# Nervous about not getting a girl



## Kuji

I'm only 3 and a half weeks pregnant right now and there's already a lot of pressure for me to have a girl. At least as far as we know(not 100% sure if it went farther), there's been a line that the eldest has always been a girl ex. Great grandmother is the first born -> Her first born is my grandmother -> Her first born is my mother -> I am my mother's first born; so of course everyone is expecting my first born to also be a girl. And to make it worse, that side of the family only has baby boys between all the cousins and my siblings (6 boys) and people are looking at me, expecting me to break the chain and also follow the first born 'tradition'. 

So far, I'm almost convinced I'm having a girl, and I do want one bad. However I'd be just as happy with a boy(although I might be a tad upset at first anyway). What worries me the most is how disappointed people might be if I do have a boy :( It's just really scary right now. 

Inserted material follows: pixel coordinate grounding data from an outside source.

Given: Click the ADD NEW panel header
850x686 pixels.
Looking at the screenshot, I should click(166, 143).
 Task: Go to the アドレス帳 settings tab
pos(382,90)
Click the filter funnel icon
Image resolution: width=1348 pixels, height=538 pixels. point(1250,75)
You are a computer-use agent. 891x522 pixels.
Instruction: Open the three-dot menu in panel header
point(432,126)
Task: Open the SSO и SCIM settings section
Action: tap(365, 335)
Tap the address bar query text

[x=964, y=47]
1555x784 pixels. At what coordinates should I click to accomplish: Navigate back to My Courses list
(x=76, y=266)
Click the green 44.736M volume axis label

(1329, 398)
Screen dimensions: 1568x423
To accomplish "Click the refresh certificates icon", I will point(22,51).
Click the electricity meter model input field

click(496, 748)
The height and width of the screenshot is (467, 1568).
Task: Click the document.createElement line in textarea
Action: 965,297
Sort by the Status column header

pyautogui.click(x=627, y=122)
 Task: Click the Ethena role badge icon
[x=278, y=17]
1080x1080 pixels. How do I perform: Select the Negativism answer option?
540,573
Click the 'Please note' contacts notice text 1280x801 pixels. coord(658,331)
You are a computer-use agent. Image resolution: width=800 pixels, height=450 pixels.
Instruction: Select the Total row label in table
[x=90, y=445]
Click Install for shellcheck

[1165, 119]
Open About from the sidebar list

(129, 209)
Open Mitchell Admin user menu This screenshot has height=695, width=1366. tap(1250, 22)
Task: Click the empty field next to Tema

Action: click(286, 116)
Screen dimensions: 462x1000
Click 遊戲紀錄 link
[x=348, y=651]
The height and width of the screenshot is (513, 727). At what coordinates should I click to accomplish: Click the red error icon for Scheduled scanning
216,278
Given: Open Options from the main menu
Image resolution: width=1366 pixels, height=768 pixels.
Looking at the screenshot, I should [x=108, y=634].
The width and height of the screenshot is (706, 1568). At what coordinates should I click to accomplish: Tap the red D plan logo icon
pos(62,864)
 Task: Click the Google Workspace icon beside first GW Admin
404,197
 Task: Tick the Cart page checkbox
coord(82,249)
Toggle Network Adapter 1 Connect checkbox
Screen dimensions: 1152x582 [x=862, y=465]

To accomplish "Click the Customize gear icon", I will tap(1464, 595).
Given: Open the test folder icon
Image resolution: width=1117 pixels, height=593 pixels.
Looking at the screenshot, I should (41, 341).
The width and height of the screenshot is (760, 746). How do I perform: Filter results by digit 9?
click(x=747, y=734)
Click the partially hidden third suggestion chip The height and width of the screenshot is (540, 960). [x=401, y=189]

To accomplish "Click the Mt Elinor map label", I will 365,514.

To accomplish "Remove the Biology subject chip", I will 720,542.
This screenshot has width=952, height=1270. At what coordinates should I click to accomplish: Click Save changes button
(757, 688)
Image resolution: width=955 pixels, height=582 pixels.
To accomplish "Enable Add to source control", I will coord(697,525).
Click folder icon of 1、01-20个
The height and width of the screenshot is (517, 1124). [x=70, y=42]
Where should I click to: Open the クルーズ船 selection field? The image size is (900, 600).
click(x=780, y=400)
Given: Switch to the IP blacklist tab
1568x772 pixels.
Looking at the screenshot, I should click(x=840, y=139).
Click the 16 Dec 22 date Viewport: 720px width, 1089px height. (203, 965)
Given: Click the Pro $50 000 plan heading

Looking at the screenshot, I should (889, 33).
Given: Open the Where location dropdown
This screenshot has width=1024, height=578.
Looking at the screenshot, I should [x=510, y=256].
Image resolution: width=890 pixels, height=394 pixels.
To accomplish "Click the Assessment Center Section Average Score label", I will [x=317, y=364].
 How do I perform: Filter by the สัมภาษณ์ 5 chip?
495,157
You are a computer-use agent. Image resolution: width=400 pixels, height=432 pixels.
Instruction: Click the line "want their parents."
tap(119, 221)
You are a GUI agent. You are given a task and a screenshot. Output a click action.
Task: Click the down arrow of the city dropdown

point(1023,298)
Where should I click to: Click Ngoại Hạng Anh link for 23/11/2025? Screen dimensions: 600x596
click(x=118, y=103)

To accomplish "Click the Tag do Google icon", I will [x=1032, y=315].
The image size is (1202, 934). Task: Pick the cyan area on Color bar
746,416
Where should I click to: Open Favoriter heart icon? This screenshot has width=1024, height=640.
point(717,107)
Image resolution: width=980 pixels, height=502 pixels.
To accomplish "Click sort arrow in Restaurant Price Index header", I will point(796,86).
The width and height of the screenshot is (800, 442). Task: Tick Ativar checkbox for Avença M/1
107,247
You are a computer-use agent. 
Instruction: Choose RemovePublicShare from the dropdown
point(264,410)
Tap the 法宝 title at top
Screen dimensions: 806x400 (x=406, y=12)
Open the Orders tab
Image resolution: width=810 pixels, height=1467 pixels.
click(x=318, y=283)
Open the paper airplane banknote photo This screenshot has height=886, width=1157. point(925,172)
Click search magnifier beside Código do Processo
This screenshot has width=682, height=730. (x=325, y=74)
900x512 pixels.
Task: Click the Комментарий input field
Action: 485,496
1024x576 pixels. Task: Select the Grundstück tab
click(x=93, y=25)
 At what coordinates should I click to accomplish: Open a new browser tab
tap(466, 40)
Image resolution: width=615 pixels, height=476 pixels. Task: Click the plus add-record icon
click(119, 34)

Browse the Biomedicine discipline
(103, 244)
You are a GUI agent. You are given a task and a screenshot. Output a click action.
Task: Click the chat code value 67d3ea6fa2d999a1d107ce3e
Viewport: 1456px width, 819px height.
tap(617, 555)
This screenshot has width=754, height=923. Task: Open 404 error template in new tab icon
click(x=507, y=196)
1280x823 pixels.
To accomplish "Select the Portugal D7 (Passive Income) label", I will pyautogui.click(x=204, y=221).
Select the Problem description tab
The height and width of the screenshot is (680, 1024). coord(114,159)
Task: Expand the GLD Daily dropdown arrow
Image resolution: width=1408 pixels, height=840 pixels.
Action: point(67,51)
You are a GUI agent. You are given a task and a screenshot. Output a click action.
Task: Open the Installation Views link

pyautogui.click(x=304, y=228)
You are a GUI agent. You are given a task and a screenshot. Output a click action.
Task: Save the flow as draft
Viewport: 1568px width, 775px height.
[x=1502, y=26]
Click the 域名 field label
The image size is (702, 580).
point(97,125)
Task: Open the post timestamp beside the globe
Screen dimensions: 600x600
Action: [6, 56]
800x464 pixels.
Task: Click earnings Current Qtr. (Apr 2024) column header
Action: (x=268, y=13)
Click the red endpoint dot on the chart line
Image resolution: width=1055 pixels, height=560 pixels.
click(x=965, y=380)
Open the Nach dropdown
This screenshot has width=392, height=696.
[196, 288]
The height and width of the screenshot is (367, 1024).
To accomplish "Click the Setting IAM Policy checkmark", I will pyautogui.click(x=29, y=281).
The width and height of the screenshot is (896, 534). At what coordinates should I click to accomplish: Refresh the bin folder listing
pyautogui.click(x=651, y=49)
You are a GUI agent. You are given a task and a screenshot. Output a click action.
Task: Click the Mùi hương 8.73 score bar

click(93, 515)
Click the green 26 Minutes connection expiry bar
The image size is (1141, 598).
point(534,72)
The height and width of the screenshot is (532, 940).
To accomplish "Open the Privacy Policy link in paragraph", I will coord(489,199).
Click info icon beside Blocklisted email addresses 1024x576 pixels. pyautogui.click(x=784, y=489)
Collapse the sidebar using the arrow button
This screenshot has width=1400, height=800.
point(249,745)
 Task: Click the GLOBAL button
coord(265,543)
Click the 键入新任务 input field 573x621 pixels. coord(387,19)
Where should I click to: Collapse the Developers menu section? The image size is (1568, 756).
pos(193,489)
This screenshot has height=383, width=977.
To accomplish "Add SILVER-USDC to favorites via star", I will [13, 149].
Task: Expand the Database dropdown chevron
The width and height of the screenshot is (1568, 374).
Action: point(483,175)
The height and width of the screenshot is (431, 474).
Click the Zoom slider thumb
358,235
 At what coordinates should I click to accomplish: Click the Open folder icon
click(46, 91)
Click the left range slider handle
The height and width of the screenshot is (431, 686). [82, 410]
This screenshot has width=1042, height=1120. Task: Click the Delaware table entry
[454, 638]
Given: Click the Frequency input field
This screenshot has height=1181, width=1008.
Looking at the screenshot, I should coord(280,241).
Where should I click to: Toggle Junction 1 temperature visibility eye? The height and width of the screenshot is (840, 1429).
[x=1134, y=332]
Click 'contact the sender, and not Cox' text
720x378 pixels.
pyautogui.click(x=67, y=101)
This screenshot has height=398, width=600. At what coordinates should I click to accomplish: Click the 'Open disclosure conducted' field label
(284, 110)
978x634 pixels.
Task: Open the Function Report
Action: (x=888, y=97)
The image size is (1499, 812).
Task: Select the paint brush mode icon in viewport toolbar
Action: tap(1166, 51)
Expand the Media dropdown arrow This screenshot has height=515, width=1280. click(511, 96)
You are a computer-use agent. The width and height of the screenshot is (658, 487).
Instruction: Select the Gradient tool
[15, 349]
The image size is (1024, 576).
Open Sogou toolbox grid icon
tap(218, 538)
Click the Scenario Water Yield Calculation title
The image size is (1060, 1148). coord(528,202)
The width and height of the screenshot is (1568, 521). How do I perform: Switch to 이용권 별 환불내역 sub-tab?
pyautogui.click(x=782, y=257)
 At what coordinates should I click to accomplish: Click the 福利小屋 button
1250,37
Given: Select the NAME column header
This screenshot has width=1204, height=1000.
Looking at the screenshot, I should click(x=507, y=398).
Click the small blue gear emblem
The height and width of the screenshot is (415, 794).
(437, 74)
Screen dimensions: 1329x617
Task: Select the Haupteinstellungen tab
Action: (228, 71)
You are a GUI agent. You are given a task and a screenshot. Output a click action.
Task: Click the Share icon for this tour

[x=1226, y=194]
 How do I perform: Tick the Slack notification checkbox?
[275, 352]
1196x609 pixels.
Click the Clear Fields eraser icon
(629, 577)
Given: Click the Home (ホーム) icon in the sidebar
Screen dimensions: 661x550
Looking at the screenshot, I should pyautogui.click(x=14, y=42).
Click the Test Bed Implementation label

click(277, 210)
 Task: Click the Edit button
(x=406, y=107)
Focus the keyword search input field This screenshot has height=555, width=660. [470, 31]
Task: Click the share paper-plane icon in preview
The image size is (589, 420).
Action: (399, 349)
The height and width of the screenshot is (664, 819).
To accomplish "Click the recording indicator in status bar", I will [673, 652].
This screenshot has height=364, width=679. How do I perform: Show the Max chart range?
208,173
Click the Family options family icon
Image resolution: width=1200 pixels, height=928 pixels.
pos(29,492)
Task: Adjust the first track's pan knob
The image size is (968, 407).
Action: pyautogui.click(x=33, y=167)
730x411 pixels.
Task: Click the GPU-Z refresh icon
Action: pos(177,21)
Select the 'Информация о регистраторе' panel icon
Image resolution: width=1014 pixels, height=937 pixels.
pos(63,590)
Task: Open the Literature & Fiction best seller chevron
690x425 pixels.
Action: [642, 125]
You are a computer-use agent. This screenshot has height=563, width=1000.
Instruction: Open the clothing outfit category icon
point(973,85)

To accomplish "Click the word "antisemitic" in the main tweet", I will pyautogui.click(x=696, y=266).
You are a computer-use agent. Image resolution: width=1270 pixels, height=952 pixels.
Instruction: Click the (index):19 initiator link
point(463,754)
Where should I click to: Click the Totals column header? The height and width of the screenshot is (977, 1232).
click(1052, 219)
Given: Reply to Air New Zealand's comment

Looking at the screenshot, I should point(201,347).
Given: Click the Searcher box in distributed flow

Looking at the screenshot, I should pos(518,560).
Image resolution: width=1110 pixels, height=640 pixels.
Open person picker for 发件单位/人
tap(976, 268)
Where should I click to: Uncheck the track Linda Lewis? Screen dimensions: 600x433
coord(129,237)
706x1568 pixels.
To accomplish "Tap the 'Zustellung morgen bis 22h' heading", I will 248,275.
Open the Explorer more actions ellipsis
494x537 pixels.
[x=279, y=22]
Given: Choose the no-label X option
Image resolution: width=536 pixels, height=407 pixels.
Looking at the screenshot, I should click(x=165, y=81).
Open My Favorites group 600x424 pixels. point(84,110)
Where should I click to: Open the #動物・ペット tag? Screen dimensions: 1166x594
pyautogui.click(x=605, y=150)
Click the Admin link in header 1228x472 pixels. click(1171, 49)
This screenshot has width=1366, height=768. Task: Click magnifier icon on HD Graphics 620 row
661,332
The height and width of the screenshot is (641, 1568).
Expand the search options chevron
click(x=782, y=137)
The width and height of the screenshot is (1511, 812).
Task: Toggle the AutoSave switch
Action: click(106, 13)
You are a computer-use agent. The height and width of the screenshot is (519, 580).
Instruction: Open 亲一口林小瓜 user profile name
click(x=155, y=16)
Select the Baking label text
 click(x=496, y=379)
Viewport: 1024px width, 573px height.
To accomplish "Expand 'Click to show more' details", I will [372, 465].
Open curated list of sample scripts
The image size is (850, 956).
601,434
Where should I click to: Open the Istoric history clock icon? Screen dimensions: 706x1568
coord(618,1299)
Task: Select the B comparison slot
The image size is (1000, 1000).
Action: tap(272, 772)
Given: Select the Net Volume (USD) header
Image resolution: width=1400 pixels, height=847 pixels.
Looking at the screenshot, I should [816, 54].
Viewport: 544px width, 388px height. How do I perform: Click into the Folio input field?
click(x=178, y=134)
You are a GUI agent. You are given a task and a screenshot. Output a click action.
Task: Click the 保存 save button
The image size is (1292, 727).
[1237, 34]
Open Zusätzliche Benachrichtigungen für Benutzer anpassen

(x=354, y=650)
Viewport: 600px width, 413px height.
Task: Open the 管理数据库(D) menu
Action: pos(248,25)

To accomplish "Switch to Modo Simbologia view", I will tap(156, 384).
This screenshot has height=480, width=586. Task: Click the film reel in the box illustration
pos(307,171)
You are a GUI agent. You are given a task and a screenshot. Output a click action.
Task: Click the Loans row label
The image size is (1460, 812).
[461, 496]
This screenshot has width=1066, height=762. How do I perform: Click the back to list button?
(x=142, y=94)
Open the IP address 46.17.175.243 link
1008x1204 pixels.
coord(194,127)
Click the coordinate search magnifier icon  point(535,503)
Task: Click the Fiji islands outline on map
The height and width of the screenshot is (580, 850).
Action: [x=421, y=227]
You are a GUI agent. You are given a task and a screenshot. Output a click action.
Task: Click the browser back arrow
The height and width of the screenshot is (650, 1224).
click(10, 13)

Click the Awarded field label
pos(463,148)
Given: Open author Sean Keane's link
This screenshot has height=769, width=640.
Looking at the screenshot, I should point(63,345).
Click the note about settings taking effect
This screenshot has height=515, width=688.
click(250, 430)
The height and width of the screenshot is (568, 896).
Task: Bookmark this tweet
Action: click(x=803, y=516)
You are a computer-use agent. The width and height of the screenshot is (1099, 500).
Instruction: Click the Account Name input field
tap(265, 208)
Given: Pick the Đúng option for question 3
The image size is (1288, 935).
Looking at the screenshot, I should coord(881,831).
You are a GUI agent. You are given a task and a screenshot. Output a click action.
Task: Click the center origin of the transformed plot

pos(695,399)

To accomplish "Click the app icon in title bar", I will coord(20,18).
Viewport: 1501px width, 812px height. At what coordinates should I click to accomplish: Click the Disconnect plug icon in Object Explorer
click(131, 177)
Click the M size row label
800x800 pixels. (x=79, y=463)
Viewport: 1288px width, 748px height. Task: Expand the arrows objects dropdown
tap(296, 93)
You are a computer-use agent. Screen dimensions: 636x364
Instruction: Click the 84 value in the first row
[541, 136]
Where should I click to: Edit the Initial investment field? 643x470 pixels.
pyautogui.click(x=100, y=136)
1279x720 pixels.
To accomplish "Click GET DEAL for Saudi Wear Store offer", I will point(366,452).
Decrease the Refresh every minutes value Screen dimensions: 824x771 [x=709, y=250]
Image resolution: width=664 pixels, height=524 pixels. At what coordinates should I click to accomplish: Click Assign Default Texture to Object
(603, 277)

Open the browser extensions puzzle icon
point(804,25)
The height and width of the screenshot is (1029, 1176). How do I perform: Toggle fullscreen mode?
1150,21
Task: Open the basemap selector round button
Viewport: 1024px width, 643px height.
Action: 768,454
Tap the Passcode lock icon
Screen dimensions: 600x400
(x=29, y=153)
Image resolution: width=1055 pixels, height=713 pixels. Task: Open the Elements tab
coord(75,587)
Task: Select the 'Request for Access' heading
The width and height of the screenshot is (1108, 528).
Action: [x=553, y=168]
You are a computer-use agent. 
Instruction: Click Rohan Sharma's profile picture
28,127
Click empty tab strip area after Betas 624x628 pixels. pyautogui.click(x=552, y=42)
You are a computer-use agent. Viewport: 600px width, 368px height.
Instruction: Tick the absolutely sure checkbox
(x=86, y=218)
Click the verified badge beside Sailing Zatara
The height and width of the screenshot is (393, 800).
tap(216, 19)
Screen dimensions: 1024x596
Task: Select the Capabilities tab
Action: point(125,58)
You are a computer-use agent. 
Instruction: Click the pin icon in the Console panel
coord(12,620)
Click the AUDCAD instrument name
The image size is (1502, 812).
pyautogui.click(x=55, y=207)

I also can't lie. I think I would cry a bit if I found out it was a boy. I'm sure I would get over it quick enough, but I guess I feel bad knowing I might be disappointed, even for a little while.


----------



## Misscalais

I think its not fair for family members to put their gender expectations out there. 
If you do happen to have a lovely healthy little boy then that's what was meant to be for you 1st. I have 3 boys and not long found out im pregnant with my 4th baby, hopefully a girl.
Fingers crossed you get your girl 1st though but I'm sure baby will bring you lots of love and happiness no matter what :)


----------



## winterbabies3

Just for that I wouldn't let family know what baby was. Haha I'd find out tho=) hope you get your girl!!


----------



## zmzerbe

Kuji said:


> I'm only 3 and a half weeks pregnant right now and there's already a lot of pressure for me to have a girl. At least as far as we know(not 100% sure if it went farther), there's been a line that the eldest has always been a girl ex. Great grandmother is the first born -> Her first born is my grandmother -> Her first born is my mother -> I am my mother's first born; so of course everyone is expecting my first born to also be a girl. And to make it worse, that side of the family only has baby boys between all the cousins and my siblings (6 boys) and people are looking at me, expecting me to break the chain and also follow the first born 'tradition'.
> 
> So far, I'm almost convinced I'm having a girl, and I do want one bad. However I'd be just as happy with a boy(although I might be a tad upset at first anyway). What worries me the most is how disappointed people might be if I do have a boy :( It's just really scary right now.
> 
> I also can't lie. I think I would cry a bit if I found out it was a boy. I'm sure I would get over it quick enough, but I guess I feel bad knowing I might be disappointed, even for a little while.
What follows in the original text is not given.